Partager la publication "Critique de l’article du CEP 92 sur le voile de Manopello"
Par Renaud, Marie-Paule
COURRIER DES LECTEURS
De Mme Marie-Paule Renaud (Jura)
Dans le dernier Cep (n° 92, p.73), je n’ai pas été convaincue par les arguments du docteur Rebeillard en faveur de l’authenticité du voile de Manopello1. Je reste sur la ligne du docteur Clercq dans l’article publié dans le numéro 90 qui me semble un travail de référence. Voici quelques notes personnelles sur le sujet :
Le docteur Rebeillard écrit que le tableau de Bellini, peint à Venise vers 1460, s’inspire du voile de Manopello. Ce voile se trouvait donc à Venise avant 1506, date de son apparition mystérieuse à Manopello. Or, 1506 est l’année où le pape Jules II autorise l’église de Chambéry à prendre le nom de « sainte chapelle du Saint Suaire », et autorise une fête annuelle du Saint Suaire, le 4 mai. Curieuse coïncidence ! Nous sommes aussi à l’époque des guerres françaises en Italie : prise de Milan, puis de Gênes, puis de Venise. La sainte Image de Gênes est volée par les Français des armées de Louis XII avant d’être restituée. Le voile de Manopello aurait-il été volé à Venise, ou mis à l’abri par des particuliers pour réapparaître dans une famille de Manopello ?
Après la prise de Constantinople en 1453, de nombreux Byzantins se sont réfugiés à Venise, apportant avec eux leurs reliques. Ce voile en byssus en faisait peut-être partie.
Dans les possessions en Grèce de la famille de La Roche (dont les héritiers rapporteront le Linceul à Lirey), se trouvaient des ateliers spécialisés dans la peinture sur soie et le tissage de la soie teinte dans la masse (technique utilisée, selon moi, pour le Saint suaire de Besançon).

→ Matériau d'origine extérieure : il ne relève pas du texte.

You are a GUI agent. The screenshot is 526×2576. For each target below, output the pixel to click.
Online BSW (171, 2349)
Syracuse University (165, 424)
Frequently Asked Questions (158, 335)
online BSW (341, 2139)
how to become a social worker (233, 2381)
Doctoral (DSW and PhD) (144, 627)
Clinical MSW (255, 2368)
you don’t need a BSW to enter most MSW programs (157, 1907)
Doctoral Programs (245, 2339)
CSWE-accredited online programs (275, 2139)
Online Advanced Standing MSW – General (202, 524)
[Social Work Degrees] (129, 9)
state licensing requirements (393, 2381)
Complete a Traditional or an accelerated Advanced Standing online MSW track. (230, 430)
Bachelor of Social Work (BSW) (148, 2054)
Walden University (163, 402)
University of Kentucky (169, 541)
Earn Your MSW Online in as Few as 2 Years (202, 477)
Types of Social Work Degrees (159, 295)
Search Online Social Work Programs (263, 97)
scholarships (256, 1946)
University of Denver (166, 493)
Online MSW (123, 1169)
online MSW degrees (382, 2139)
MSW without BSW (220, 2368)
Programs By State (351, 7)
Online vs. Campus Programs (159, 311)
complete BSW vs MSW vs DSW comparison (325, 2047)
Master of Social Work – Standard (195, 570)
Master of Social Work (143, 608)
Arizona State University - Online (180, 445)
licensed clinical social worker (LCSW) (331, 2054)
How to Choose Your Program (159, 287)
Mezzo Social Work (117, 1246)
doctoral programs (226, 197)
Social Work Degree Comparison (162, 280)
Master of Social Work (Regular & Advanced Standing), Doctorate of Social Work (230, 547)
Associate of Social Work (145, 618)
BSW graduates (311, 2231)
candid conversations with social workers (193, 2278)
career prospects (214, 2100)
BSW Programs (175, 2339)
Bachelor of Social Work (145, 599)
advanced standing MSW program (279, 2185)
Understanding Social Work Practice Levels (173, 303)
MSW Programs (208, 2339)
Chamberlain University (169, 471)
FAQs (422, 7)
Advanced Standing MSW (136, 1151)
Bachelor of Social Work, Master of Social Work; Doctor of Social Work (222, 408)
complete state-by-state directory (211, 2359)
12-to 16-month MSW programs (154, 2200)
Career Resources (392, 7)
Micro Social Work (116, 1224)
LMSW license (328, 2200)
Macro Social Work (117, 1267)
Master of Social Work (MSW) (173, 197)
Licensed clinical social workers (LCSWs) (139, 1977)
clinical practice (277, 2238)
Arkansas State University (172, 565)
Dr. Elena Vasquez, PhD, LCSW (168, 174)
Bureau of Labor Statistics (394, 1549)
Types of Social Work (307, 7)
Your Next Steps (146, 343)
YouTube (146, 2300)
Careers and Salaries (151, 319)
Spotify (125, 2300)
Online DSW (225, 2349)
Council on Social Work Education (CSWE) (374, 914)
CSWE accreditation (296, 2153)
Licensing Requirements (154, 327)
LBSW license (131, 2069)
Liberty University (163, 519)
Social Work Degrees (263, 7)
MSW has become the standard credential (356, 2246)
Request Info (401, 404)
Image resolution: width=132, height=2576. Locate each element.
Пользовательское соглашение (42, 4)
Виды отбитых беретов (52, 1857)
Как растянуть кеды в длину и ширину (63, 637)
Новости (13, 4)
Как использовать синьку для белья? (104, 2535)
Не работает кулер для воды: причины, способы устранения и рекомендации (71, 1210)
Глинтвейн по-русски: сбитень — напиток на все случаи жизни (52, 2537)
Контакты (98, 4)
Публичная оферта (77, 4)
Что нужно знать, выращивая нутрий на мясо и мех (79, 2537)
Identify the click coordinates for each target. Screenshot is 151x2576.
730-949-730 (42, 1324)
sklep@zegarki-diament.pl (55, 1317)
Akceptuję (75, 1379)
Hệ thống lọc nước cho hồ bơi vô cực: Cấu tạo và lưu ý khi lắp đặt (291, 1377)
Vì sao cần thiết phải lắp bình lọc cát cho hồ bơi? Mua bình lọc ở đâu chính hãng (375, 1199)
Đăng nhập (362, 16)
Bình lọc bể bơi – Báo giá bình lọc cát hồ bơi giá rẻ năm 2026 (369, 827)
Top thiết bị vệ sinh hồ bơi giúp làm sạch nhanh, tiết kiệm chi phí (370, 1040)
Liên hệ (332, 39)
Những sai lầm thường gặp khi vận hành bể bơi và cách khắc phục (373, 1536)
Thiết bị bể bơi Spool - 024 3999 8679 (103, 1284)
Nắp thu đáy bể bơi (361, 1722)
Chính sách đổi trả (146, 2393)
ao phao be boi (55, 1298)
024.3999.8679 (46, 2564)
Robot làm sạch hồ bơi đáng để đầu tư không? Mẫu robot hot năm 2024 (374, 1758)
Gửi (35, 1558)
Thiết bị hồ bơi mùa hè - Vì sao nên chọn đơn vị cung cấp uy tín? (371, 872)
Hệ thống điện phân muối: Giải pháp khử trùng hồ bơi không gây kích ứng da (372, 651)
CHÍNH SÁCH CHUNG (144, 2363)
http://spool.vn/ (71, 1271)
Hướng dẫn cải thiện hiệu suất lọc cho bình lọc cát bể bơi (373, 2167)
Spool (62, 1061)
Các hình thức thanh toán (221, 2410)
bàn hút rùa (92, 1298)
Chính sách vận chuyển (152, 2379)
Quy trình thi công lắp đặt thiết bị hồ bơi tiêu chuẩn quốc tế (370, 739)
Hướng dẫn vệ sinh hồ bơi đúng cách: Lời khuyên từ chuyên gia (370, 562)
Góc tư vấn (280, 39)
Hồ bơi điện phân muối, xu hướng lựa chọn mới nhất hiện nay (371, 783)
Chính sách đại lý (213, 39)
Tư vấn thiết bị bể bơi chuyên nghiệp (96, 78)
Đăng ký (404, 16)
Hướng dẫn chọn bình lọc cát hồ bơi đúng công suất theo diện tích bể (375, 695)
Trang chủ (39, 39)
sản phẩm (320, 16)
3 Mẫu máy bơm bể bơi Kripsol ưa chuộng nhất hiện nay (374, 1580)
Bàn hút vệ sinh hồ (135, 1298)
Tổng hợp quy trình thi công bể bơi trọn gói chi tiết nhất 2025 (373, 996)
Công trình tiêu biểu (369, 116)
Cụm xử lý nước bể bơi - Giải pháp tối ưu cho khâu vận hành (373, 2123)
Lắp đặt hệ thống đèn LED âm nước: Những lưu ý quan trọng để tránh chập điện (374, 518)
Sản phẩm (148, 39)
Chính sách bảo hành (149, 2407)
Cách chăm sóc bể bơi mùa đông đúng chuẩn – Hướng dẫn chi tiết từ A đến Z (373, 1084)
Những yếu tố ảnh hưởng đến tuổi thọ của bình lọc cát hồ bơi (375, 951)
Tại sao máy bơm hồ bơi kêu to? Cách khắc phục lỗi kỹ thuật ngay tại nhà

Le docteur Clercq a mis en lumière toutes les différences entre les deux visages de Turin et de Manopello. Il a montré dans ce dernier d’importants défauts de proportion et une disharmonie qui nous donnent une impression de malaise. Que trouver en effet de ressemblant entre ce visage flasque, ces yeux sans expression, cette petite bouche entrouverte aux dents d’enfant, et la majesté du Christ du Linceul qui a donné la tradition du Christ Pantocrator des Byzantins ? Auriez-vous envie de méditer et de prier devant le portrait de Manopello, une fois que vous connaissez le Linceul de Turin ?
Ce visage de Manopello pourrait être une copie médiocre de la Sainte Face de Gênes, mais sur un beau tissu en byssus. À distinguer encore du Voile de Véronique conservé à Saint-Pierre de Rome et vénéré par sainte Thérèse de l’Enfant-Jésus et de la Sainte Face. Notons que la médiocrité d’une copie n’en altère pas la légitimité. Au contraire ! Par exemple, les copies du Saint Suaire de Besançon n’étaient admises que si elles différaient du modèle, afin de ne pas tromper les fidèles, idem pour le Linceul de Turin.
1 Ndlr. Le CEP n’a pas vocation particulière pour traiter les questions propres au Voile de Manopello, ni surtout pour les trancher. Nous avons jugé bon de faire connaître aux lecteurs l’existence de cette relique, vénérée localement, ainsi que les arguments pour et contre dans de longs articles des numéros 72, 90 et 91. En l’attente d’études scientifiques directes ou d’archives historiques inédites, nous en resterons donc là pour le moment.